PROVIDED INFORMATION ::
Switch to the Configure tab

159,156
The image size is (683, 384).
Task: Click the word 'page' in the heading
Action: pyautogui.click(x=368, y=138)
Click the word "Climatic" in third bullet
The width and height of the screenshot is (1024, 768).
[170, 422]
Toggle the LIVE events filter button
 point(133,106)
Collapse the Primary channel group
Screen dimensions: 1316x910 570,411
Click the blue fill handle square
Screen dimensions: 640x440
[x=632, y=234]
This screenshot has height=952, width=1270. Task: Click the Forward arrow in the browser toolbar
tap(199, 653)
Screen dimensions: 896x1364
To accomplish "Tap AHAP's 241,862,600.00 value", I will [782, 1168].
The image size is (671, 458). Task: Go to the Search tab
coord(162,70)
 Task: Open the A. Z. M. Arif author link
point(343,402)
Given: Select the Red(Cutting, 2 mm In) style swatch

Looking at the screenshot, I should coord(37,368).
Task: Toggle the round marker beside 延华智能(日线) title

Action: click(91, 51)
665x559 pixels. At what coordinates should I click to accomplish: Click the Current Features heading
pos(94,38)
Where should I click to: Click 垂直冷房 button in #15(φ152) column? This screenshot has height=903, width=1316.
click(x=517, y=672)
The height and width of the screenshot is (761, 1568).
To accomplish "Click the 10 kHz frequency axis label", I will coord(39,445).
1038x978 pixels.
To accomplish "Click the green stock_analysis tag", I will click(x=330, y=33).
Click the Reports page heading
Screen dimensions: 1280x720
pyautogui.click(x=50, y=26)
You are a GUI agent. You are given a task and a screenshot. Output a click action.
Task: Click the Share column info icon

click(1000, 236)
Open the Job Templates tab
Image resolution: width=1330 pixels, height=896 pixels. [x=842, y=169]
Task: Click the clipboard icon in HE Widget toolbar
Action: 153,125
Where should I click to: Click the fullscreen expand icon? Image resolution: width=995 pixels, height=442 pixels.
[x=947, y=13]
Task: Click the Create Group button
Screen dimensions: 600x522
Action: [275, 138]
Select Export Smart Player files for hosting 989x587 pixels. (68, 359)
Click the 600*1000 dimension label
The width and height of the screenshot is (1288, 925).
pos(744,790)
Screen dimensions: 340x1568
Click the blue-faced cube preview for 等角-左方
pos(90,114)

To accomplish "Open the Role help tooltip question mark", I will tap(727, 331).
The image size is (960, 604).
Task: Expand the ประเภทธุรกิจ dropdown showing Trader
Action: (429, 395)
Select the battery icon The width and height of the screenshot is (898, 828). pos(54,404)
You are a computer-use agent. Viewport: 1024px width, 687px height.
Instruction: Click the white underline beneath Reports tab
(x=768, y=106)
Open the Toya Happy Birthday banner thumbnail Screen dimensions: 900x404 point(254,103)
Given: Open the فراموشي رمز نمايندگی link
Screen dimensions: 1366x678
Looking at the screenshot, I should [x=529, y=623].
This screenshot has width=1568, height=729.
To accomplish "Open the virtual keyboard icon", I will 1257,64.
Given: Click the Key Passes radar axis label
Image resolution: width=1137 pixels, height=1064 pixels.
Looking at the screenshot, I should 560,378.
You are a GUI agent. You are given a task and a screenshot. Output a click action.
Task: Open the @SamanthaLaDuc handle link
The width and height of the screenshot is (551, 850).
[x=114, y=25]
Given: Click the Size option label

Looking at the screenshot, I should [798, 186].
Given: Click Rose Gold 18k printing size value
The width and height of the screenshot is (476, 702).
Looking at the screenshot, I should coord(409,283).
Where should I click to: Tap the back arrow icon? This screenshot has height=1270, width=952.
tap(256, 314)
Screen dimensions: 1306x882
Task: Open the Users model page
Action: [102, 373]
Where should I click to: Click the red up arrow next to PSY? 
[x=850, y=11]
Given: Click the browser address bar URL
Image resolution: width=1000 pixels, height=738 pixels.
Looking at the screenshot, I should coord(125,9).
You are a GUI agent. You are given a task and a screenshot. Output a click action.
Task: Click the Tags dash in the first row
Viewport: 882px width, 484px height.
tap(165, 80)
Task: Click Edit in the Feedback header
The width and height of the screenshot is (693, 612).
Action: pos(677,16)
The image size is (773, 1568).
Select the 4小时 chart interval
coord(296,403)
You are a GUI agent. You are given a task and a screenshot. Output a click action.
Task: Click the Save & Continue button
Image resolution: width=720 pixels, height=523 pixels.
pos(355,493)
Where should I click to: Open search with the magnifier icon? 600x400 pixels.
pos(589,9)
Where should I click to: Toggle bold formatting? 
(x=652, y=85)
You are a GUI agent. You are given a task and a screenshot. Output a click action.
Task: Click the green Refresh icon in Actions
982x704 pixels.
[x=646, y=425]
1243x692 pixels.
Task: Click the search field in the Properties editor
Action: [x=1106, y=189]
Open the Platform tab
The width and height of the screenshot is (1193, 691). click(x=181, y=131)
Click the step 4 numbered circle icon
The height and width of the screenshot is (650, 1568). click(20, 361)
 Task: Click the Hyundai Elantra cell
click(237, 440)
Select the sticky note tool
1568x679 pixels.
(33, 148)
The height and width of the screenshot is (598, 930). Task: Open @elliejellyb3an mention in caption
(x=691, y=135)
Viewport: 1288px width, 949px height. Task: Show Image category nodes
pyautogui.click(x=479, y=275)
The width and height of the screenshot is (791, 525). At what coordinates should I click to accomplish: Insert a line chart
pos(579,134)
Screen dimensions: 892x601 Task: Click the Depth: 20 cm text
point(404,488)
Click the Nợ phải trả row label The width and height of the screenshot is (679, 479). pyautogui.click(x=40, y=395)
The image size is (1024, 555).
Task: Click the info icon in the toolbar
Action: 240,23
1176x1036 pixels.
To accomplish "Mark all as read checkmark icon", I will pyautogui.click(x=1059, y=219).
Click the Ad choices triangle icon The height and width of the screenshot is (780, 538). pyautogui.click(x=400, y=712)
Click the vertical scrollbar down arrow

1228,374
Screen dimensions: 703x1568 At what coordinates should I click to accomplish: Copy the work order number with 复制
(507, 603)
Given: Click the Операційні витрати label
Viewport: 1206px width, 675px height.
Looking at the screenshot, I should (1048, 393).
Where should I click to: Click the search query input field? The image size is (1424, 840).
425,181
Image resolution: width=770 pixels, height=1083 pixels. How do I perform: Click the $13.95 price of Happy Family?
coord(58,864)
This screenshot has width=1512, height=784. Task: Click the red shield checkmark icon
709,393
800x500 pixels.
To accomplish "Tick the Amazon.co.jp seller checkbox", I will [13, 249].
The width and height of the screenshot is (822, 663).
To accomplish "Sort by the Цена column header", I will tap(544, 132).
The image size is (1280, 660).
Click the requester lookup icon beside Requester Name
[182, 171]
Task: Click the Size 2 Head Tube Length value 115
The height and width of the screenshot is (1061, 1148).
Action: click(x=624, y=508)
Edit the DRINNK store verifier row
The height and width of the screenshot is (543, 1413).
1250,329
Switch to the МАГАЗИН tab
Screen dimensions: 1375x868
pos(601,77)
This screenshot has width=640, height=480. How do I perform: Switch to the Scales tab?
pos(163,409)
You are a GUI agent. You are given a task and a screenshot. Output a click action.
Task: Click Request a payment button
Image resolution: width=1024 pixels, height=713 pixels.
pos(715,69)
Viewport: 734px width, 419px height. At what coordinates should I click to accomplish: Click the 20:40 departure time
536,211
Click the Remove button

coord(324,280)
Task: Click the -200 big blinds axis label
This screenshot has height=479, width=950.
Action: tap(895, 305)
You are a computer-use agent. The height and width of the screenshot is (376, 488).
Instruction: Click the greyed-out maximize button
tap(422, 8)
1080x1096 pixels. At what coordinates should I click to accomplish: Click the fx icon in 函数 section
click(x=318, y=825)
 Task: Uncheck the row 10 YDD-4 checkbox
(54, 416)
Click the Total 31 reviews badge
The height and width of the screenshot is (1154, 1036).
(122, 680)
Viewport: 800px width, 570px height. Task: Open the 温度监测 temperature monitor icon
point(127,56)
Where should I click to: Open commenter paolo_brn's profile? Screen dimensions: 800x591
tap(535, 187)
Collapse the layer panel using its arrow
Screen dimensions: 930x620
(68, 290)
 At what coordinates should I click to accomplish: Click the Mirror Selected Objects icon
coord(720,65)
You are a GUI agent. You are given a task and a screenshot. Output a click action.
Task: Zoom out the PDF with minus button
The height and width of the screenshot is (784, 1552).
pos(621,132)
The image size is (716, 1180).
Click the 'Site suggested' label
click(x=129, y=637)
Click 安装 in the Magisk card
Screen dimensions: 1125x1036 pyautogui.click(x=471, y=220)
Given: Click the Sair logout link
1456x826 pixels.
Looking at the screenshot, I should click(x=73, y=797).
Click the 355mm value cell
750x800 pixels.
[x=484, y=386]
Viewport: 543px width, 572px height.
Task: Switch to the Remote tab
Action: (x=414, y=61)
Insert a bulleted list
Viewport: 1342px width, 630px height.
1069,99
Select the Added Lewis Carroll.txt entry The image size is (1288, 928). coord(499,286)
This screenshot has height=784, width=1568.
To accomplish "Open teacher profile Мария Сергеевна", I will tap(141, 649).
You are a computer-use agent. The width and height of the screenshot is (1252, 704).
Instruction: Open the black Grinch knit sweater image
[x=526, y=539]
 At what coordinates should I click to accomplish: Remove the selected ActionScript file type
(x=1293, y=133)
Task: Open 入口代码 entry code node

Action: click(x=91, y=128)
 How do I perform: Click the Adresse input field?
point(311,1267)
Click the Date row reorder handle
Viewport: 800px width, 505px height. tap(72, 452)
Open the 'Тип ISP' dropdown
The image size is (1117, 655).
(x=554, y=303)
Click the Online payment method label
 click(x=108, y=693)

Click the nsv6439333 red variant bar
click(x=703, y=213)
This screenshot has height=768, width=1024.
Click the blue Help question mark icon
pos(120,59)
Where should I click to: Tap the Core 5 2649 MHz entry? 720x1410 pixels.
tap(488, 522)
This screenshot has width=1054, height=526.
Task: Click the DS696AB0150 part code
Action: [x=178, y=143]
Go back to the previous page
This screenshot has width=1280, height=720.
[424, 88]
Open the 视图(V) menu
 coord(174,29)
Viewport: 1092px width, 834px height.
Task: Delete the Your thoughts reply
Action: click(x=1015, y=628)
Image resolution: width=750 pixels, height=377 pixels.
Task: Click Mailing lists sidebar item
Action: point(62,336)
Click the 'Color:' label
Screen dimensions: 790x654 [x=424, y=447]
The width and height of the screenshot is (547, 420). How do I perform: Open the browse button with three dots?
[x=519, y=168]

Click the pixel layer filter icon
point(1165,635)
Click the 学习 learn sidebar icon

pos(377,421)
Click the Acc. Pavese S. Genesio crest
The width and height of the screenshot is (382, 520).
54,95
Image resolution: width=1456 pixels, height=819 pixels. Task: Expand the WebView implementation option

YOUR ASSIGNMENT :: Take the listing above and repeat exactly the lines from the one containing "Screen dimensions: 1366x678" through the one containing "Task: Click the Save & Continue button", both included.

EXERCISE SOLUTION ::
Screen dimensions: 1366x678
Looking at the screenshot, I should [x=529, y=623].
This screenshot has width=1568, height=729.
To accomplish "Open the virtual keyboard icon", I will 1257,64.
Given: Click the Key Passes radar axis label
Image resolution: width=1137 pixels, height=1064 pixels.
Looking at the screenshot, I should 560,378.
You are a GUI agent. You are given a task and a screenshot. Output a click action.
Task: Open the @SamanthaLaDuc handle link
The width and height of the screenshot is (551, 850).
[x=114, y=25]
Given: Click the Size option label

Looking at the screenshot, I should [798, 186].
Given: Click Rose Gold 18k printing size value
The width and height of the screenshot is (476, 702).
Looking at the screenshot, I should coord(409,283).
Where should I click to: Tap the back arrow icon? This screenshot has height=1270, width=952.
tap(256, 314)
Screen dimensions: 1306x882
Task: Open the Users model page
Action: [102, 373]
Where should I click to: Click the red up arrow next to PSY? 
[x=850, y=11]
Given: Click the browser address bar URL
Image resolution: width=1000 pixels, height=738 pixels.
Looking at the screenshot, I should coord(125,9).
You are a GUI agent. You are given a task and a screenshot. Output a click action.
Task: Click the Tags dash in the first row
Viewport: 882px width, 484px height.
tap(165, 80)
Task: Click Edit in the Feedback header
The width and height of the screenshot is (693, 612).
Action: pos(677,16)
The image size is (773, 1568).
Select the 4小时 chart interval
coord(296,403)
You are a GUI agent. You are given a task and a screenshot. Output a click action.
Task: Click the Save & Continue button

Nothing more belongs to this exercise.